> [Exercise prompt] Begin at the line containing "Given: Toggle the Select all checkbox" in the records below, end at the line containing "breadcrumb in the URL", and retype each line in that span exactly. No other line and no image should appear.

> [Records shown]
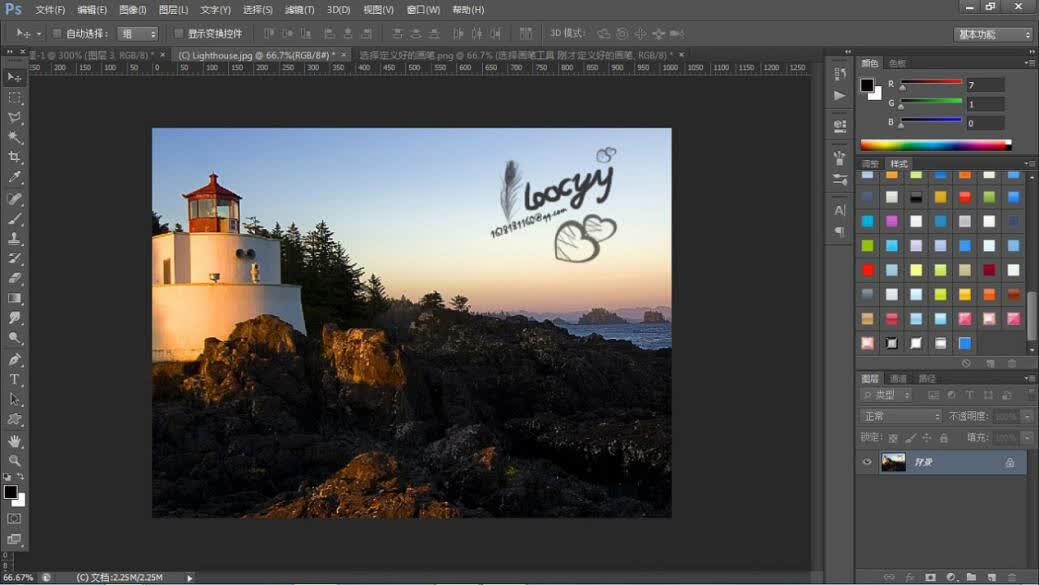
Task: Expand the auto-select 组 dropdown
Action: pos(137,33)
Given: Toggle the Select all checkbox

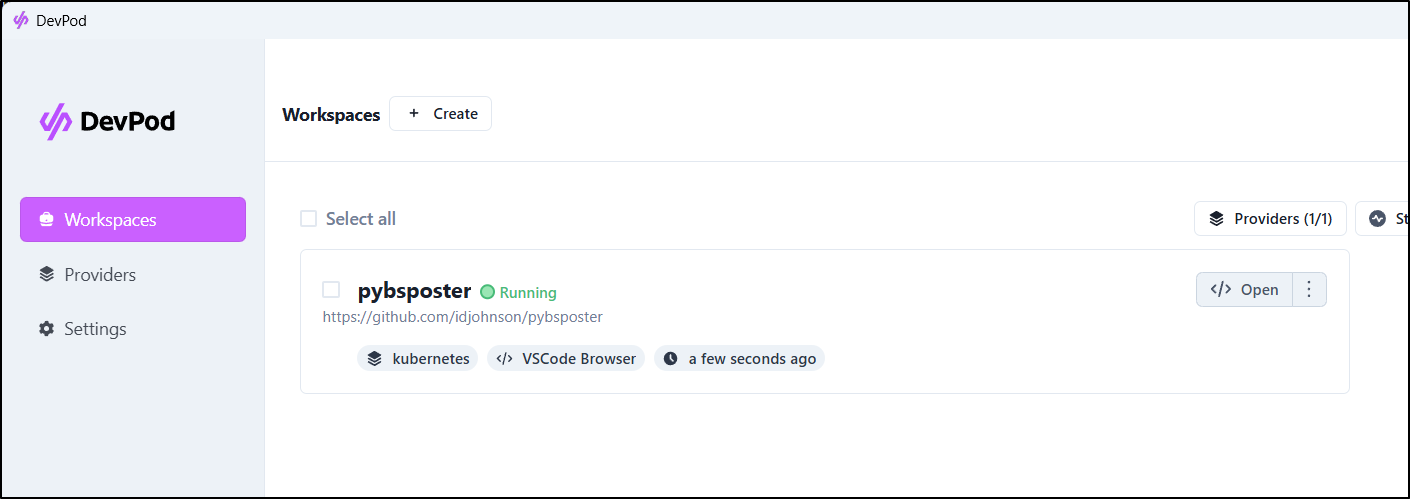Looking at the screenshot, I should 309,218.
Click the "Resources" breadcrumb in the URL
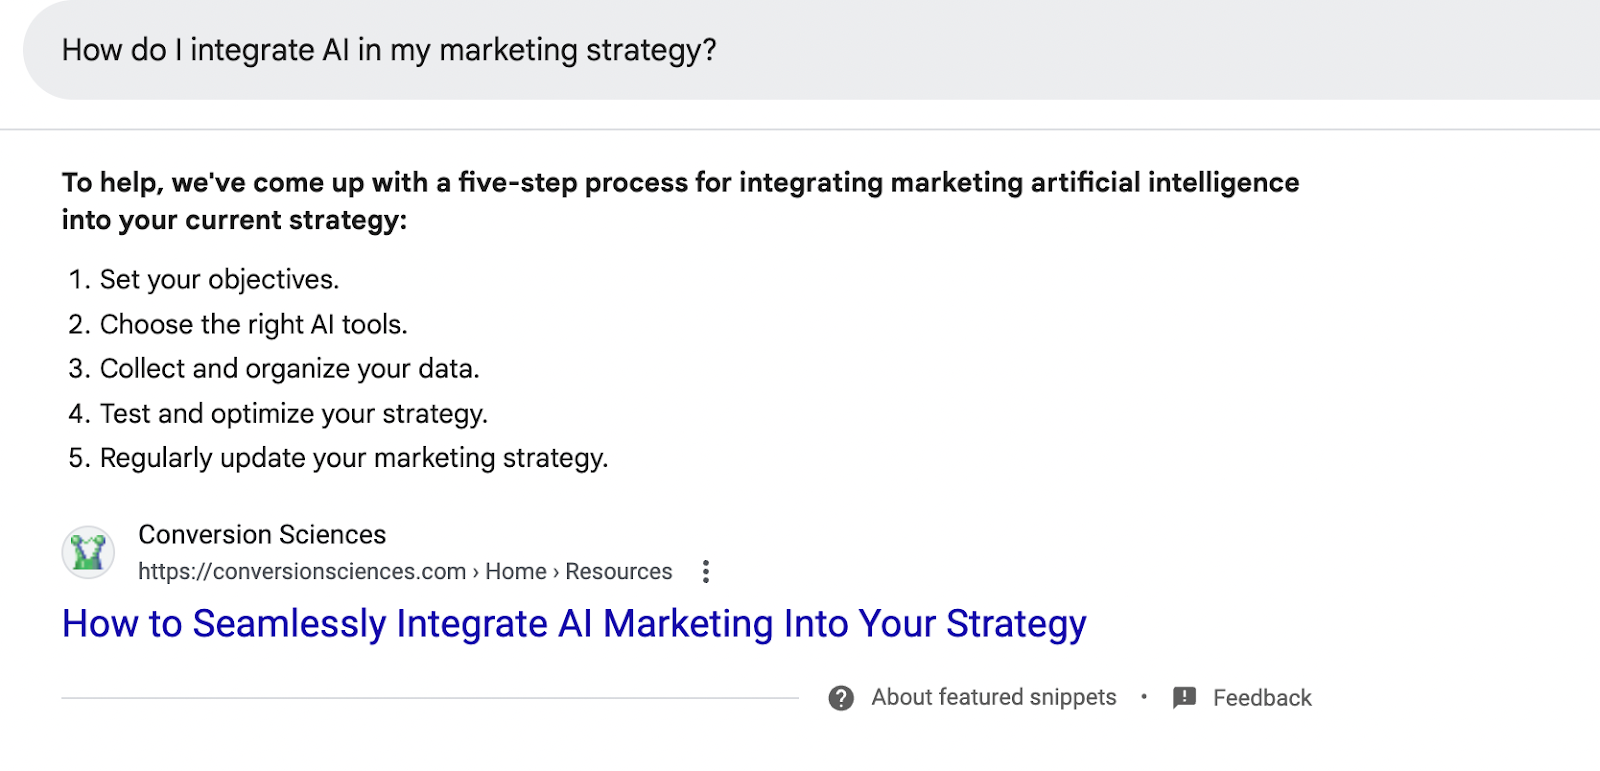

* * *

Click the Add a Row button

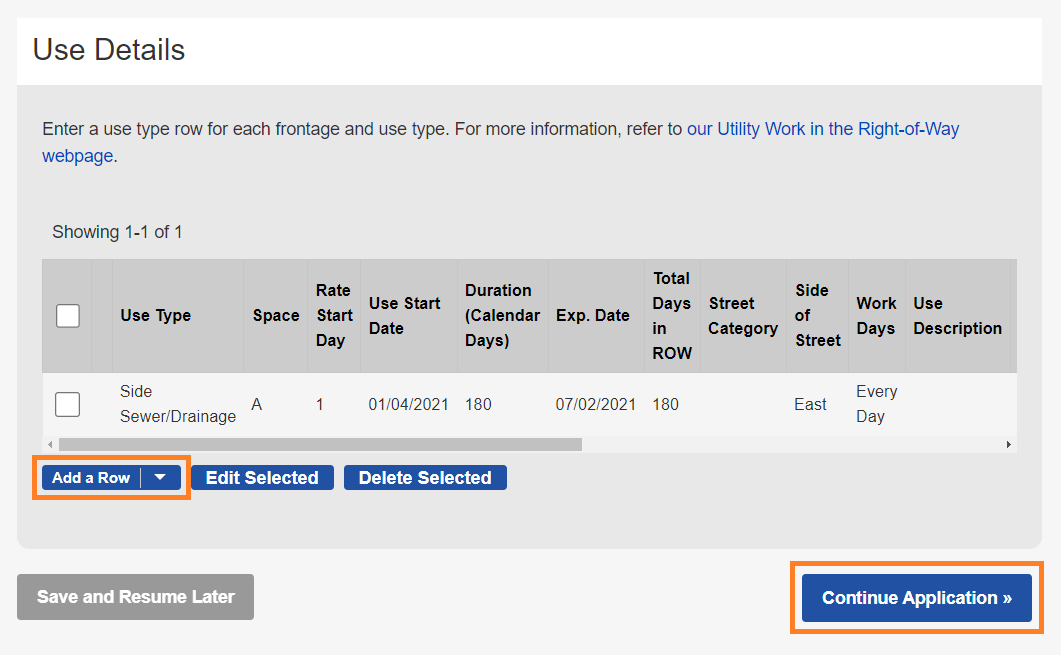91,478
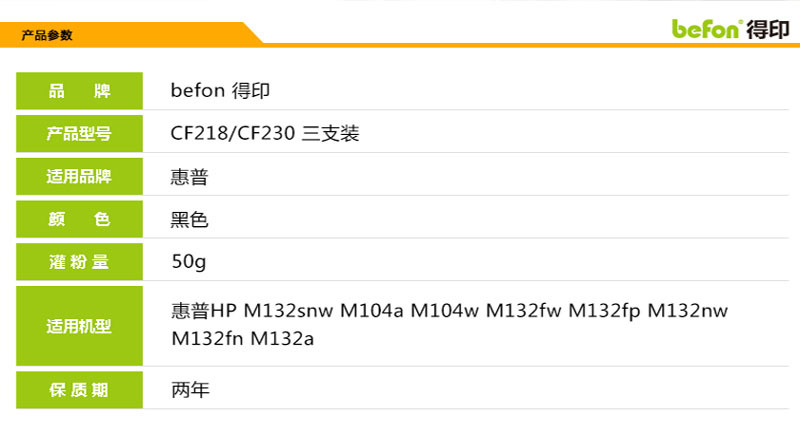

> [Written response]
Given: Toggle the Select all checkbox

Looking at the screenshot, I should 309,218.
Click the "Resources" breadcrumb in the URL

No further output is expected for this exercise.